Ma senza alcun dubbio tutti conoscono il poster in quadricromia di Barack Obama dal titolo «Hope»: l’immagine simbolo della campagna elettorale del 2008, divenuta talmente famosa da entrare nella National Portrait Gallery di Washington.

Dal 24 novembre al 22 dicembre la galleria Rosso27 ospita un’esposizione di 55 serigrafie di Fairey, un nucleo che ne ripercorre l’intera carriera dal 1988 ad oggi. La mostra prende il titolo da un’altra sua celebre stampa, «Peace Girl»: il ritratto di una donna che rimanda allo stile Liberty con la scritta «Make Art Not War». In galleria è esposta una serie di immagini di grande efficacia comunicativa che occhieggiano alla grafica di inizio secolo, ma anche a quella degli anni ’60 e ’70.
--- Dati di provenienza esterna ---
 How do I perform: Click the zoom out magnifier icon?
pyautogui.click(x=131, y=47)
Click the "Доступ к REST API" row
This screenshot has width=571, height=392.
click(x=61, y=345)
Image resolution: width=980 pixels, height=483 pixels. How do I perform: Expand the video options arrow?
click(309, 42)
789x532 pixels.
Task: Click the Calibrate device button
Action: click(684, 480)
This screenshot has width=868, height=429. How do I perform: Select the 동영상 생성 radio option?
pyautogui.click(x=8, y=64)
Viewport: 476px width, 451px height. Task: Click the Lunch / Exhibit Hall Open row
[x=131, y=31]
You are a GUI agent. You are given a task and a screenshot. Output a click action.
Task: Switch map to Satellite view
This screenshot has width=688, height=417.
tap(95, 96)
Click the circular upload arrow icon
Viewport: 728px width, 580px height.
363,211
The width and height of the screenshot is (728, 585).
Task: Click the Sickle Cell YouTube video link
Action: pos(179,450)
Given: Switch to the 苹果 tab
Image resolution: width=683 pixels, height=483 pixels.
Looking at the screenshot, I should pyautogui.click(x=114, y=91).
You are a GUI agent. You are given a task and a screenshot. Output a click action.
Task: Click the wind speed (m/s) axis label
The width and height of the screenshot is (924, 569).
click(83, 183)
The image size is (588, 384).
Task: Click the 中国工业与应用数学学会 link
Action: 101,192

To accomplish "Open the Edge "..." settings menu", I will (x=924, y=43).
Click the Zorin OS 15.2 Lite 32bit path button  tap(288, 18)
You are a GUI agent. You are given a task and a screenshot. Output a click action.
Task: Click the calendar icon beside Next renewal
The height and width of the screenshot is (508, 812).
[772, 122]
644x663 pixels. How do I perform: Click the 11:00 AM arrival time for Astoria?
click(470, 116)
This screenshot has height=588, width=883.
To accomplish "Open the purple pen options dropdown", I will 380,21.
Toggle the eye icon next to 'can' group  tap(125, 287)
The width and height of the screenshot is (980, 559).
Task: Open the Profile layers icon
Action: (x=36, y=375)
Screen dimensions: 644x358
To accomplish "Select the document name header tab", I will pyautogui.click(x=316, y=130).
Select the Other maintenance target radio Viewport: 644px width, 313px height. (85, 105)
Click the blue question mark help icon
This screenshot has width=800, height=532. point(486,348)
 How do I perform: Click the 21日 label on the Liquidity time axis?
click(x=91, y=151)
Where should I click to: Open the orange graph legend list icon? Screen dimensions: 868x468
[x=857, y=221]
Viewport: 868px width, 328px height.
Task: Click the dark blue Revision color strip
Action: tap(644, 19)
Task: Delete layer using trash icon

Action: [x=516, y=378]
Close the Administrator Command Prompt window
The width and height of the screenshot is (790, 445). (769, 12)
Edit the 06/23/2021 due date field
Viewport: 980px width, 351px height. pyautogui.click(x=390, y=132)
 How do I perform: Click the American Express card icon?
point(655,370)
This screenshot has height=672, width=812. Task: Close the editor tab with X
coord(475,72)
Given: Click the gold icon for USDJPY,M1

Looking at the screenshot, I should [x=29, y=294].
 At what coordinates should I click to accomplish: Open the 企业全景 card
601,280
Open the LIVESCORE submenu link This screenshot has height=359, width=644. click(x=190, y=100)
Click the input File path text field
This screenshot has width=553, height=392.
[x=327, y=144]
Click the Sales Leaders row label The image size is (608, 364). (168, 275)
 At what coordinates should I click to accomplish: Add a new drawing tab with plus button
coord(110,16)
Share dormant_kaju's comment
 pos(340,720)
Lo stile di Obey è inconfondibile, così come incontestabile è la caparbia volontà di creare un vero e proprio brand, con tanto di siti internet che mettono in vendita poster, adesivi, magliette, felpe, gadget, skateboard ecc. Un approccio che ha fatto storcere il naso a molti «puristi» della Street art ma che ha innegabilmente contribuito a fare di Fairey un vero imprenditore di se stesso che dalla Carolina del Sud (dove è nato nel 1970) si è guadagnato la ribalta mondiale.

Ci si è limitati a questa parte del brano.